═══ Data excerpts

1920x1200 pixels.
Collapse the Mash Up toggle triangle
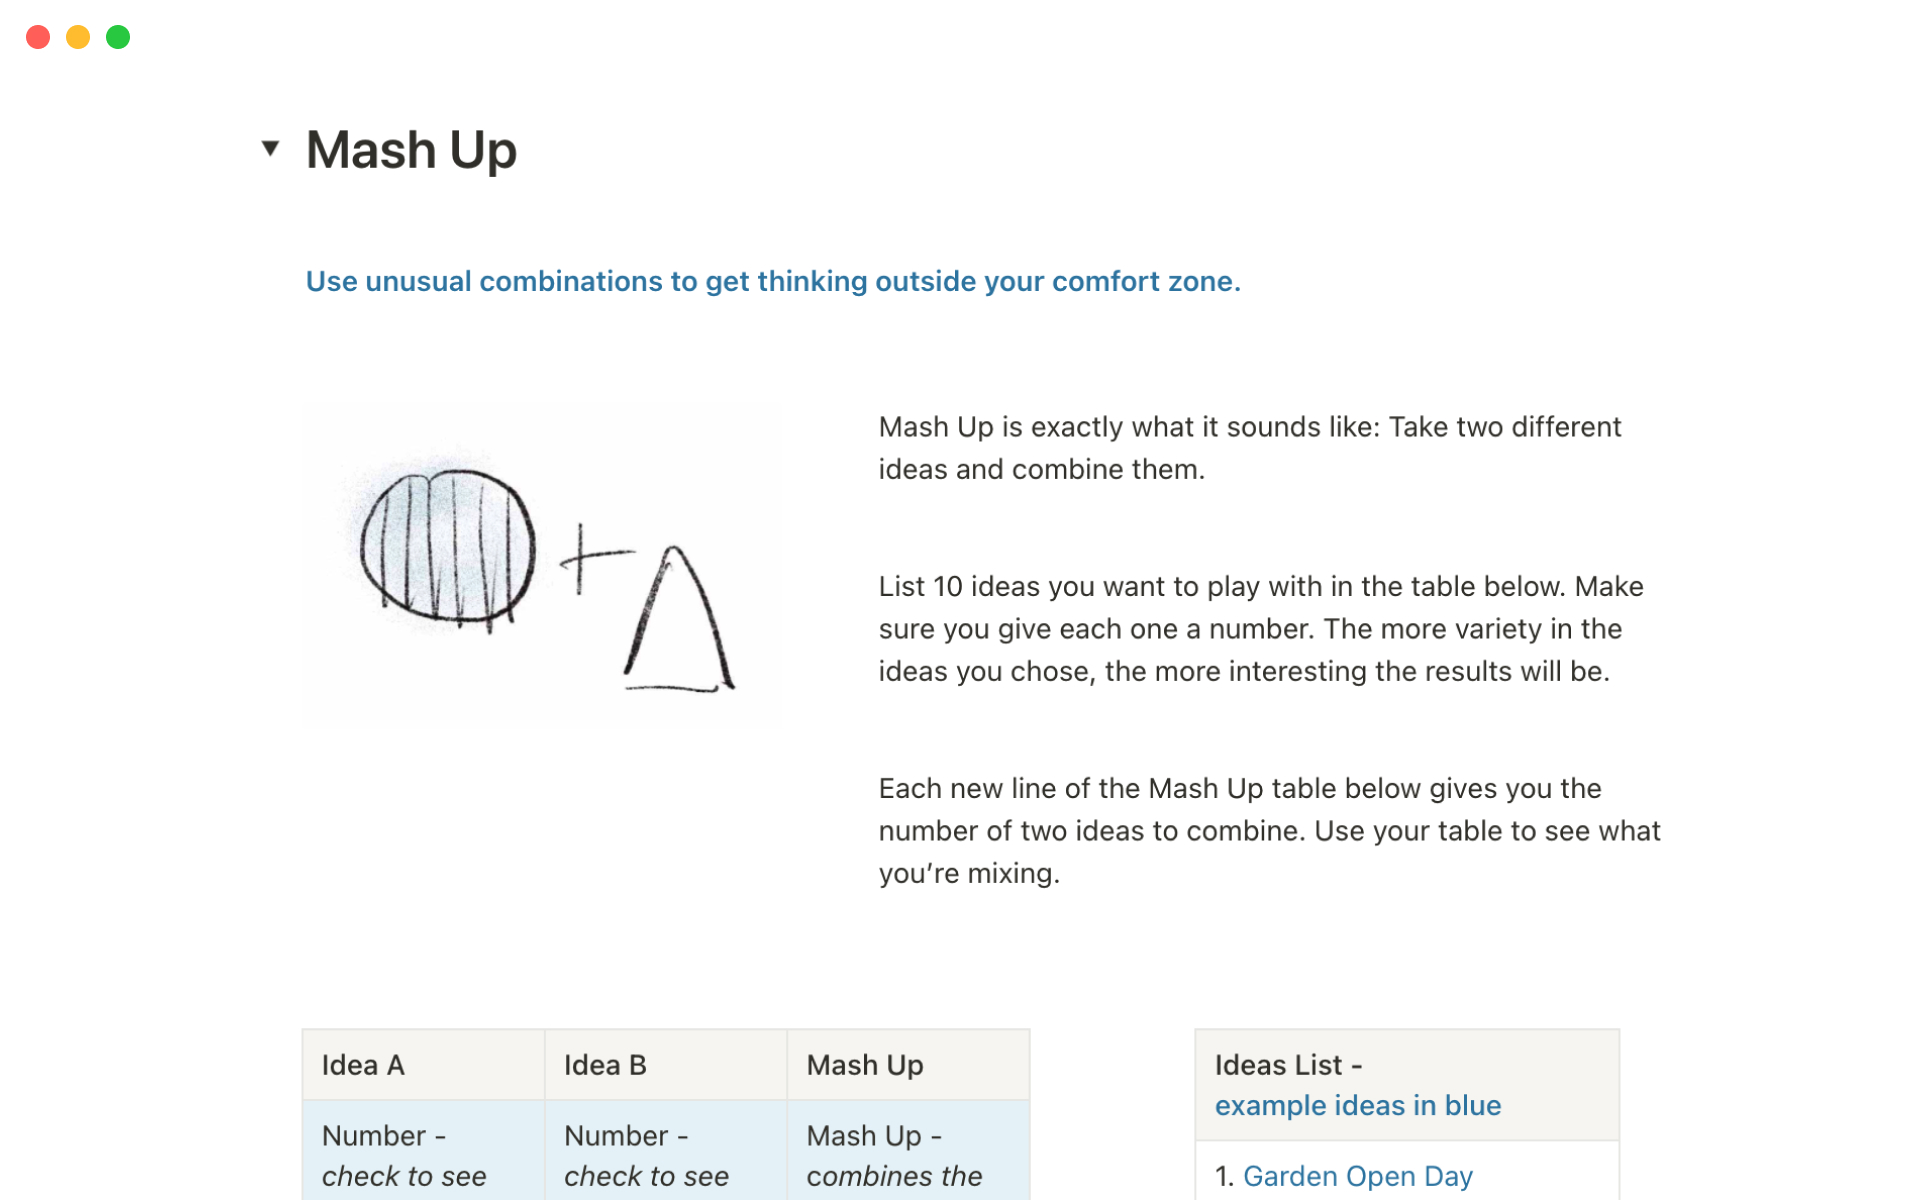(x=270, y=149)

══════
═══ Data excerpts

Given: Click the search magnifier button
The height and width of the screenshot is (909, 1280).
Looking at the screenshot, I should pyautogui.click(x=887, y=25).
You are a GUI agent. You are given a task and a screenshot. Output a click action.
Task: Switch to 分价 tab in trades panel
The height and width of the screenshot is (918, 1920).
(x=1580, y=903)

══════

**Task directions:** Copy, exactly and only, the lines above that begin with the one containing "The height and width of the screenshot is (909, 1280)." and finish with the one containing "Task: Switch to 分价 tab in trades panel".

**Response to this exercise:**
The height and width of the screenshot is (909, 1280).
Looking at the screenshot, I should pyautogui.click(x=887, y=25).
You are a GUI agent. You are given a task and a screenshot. Output a click action.
Task: Switch to 分价 tab in trades panel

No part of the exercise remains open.